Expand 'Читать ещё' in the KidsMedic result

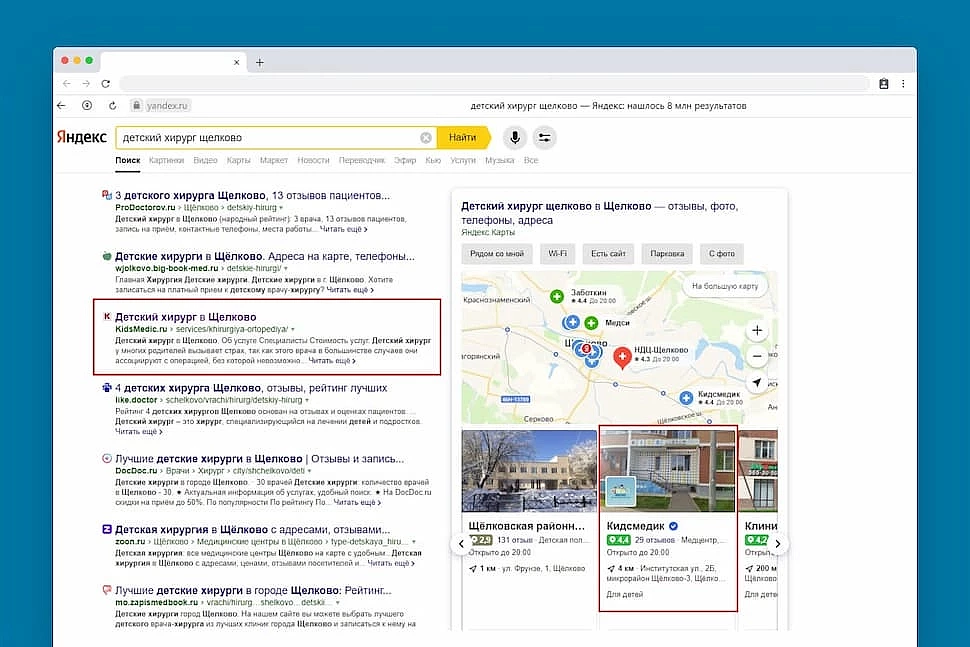[x=332, y=361]
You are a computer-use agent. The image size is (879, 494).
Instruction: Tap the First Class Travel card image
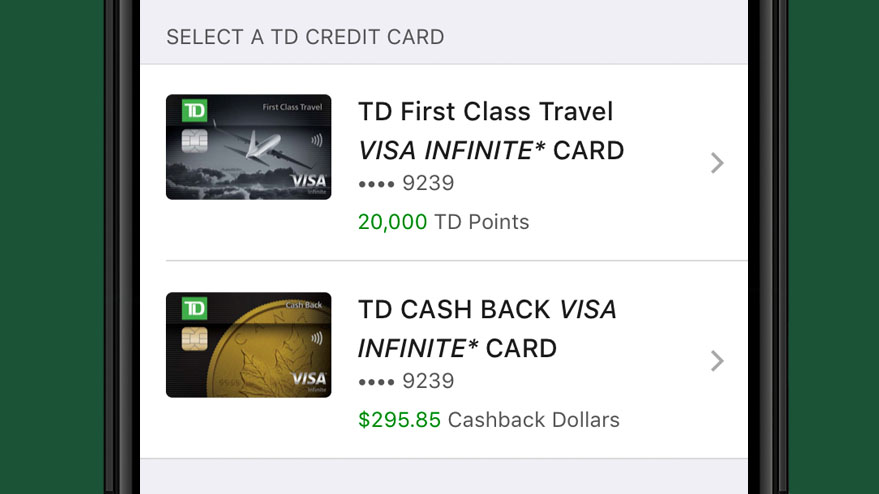click(248, 147)
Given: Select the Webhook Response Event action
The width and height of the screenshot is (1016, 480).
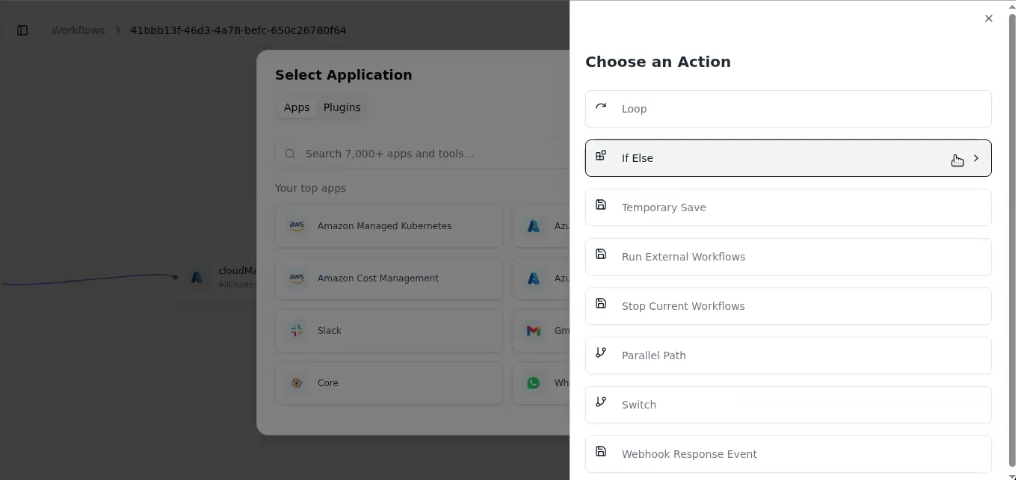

▸ Problem statement
Leave out the pictures, and write out exactly the lines from the one containing "You are a computer-use" through the last line of the listing, both included.

▸ Task solution
You are a computer-use agent. The image size is (879, 494).
Instruction: Tap the First Class Travel card image
click(248, 147)
Given: Select the Webhook Response Event action
The width and height of the screenshot is (1016, 480).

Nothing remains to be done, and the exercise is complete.